REQUIRED ACTION: Every line of the records below from the line with "Task: Pause the running paragraph" up to and including the line with "Viewport: 946px width, 500px height." must be reproduced exactly, and no line outside that range.

PROVIDED MATERIAL:
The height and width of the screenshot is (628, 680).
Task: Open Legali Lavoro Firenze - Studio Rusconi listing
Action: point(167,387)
==
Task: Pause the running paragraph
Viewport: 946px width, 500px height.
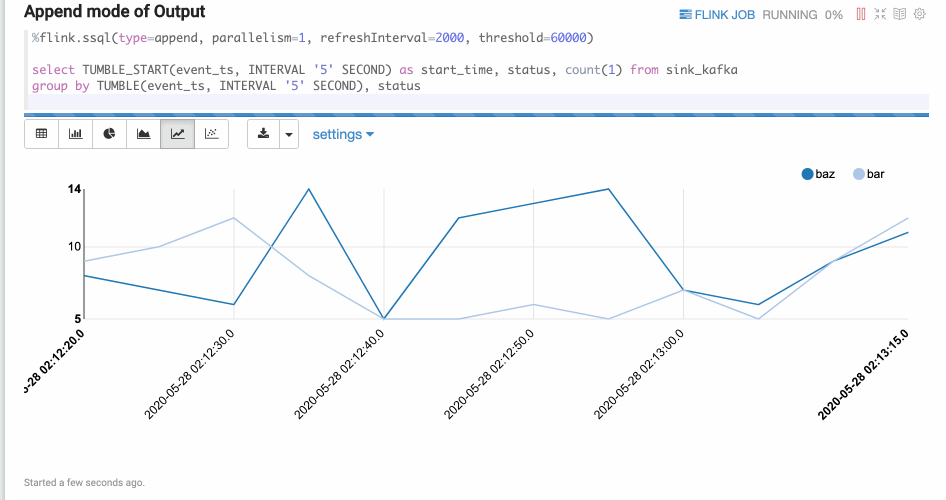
...
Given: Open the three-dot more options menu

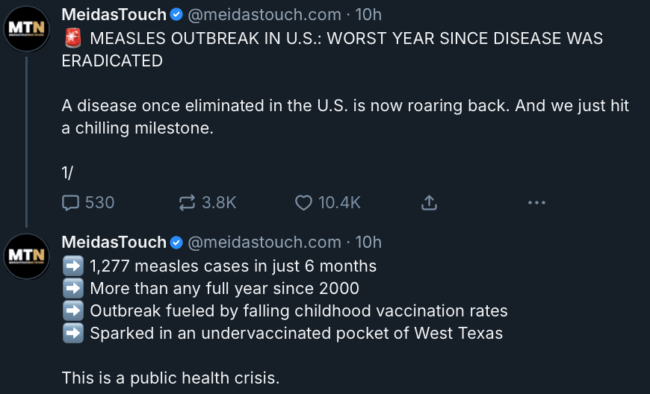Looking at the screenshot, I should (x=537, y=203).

RESULT OF THIS EXERCISE:
Task: Pause the running paragraph
Viewport: 946px width, 500px height.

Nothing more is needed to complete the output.